Removing HTML tags from strings is a common task in PHP development, ensuring clean text for processing, storage, or display. Proper handling of HTML cleanup promotes security and data integrity.

Basics of Stripping HTML Tags

PHP provides a built-in function strip_tags(), which strips HTML and PHP tags from a string.

$stringWithHtml = '<h1>Hello World!</h1>';
$cleanString = strip_tags($stringWithHtml);
echo $cleanString; // Outputs: Hello World!

However, sometimes you might want to allow certain tags for formatting purposes.

$stringWithHtml = '<p>Hello,<span style="color:red;"> World!</span></p>';
$allowedTags = '<p><span>';
$cleanString = strip_tags($stringWithHtml, $allowedTags);
echo $cleanString; // Outputs: <p>Hello,<span style="color:red;"> World!</span></p>

Dealing with Malicious Code

While strip_tags() is effective, it may not be enough to prevent XSS attacks. Here’s where htmlspecialchars() comes into play, converting special characters to HTML entities.

$stringWithHtml = '<script>alert("XSS Attack!")</script>' +
'<div>Some text</div>';
$safeString = htmlspecialchars($stringWithHtml);
echo $safeString; // Outputs: &lt;script&gt;alert("XSS Attack!")&lt;/script&gt;&lt;div&gt;Some text&lt;/div&gt;

Custom HTML Tag Stripping Functions

What if you need more control? You can write custom functions using regular expressions with preg_replace().

$stringWithHtml = '<div style="font-size: 18px;">Text</div>';
$cleanString = preg_replace('/<\/?.+?(>|$/s', '', $stringWithHtml);
echo $cleanString; // Outputs: Text

Using DOMDocument for Advanced HTML Manipulation

For more complex operations, such as removing scripts but keeping other tags intact, the DOMDocument class is very powerful.

$dom = new DOMDocument();
$dom->loadHTML($stringWithHtml);
$scriptTags = $dom->getElementsByTagName('script');

foreach ($scriptTags as $tag) {
    $tag->parentNode->removeChild($tag);
}

echo $dom->saveHTML(); // Outputs HTML without script tags

Libraries for Sanitizing HTML

Third-party libraries, like HTML Purifier, provide a solid foundation for cleaning up HTML content whilst maintaining a balance between security and flexibility.

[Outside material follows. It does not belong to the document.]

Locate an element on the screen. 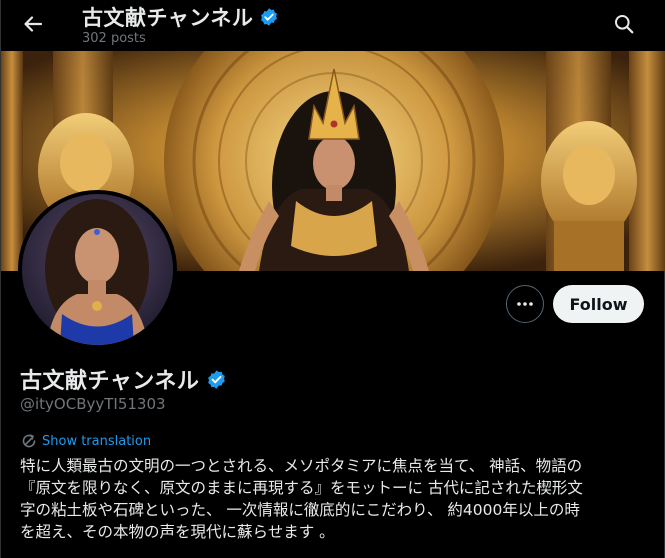 The width and height of the screenshot is (665, 558). show-translation-label: Show translation is located at coordinates (96, 442).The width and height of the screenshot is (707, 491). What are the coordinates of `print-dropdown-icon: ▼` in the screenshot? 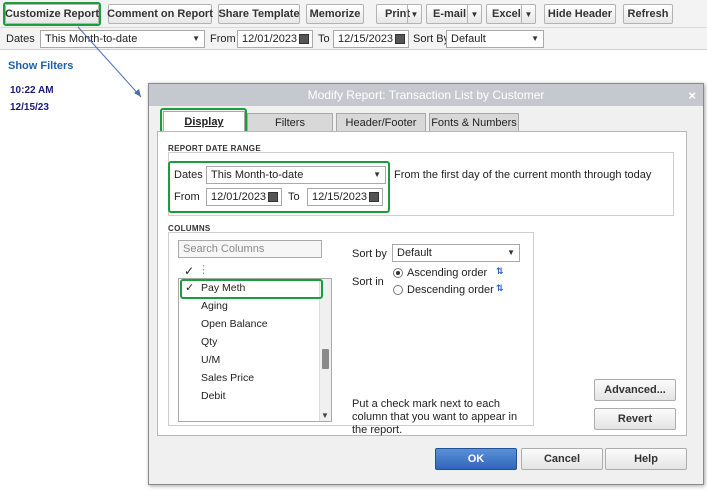 It's located at (414, 14).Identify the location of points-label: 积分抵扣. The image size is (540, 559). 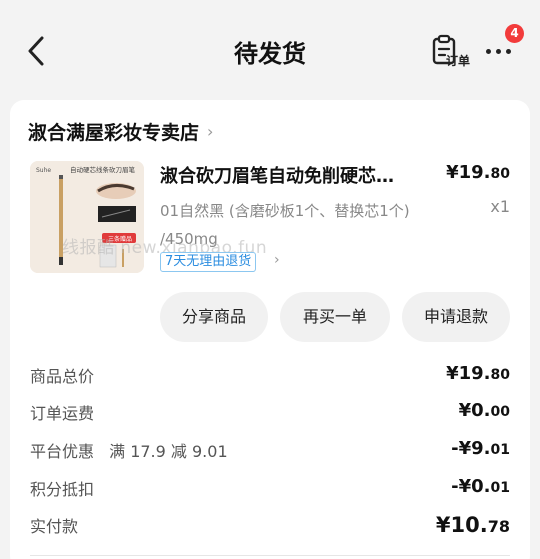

require_once 'HTMLPurifier.auto.php';

$config = HTMLPurifier_Config::createDefault();
$purifier = new HTMLPurifier($config);

$cleanHtml = $purifier->purify($dirtyHtml);
echo $cleanHtml;

Conclusion

In conclusion, PHP offers multiple ways to remove HTML tags from strings. With built-in functions for quick usage, regular expressions for customized solutions, and advanced classes like DOMDocument, you have the flexibility to handle HTML content securely. External libraries like HTML Purifier can be adopted for more robust requirements and enhanced security.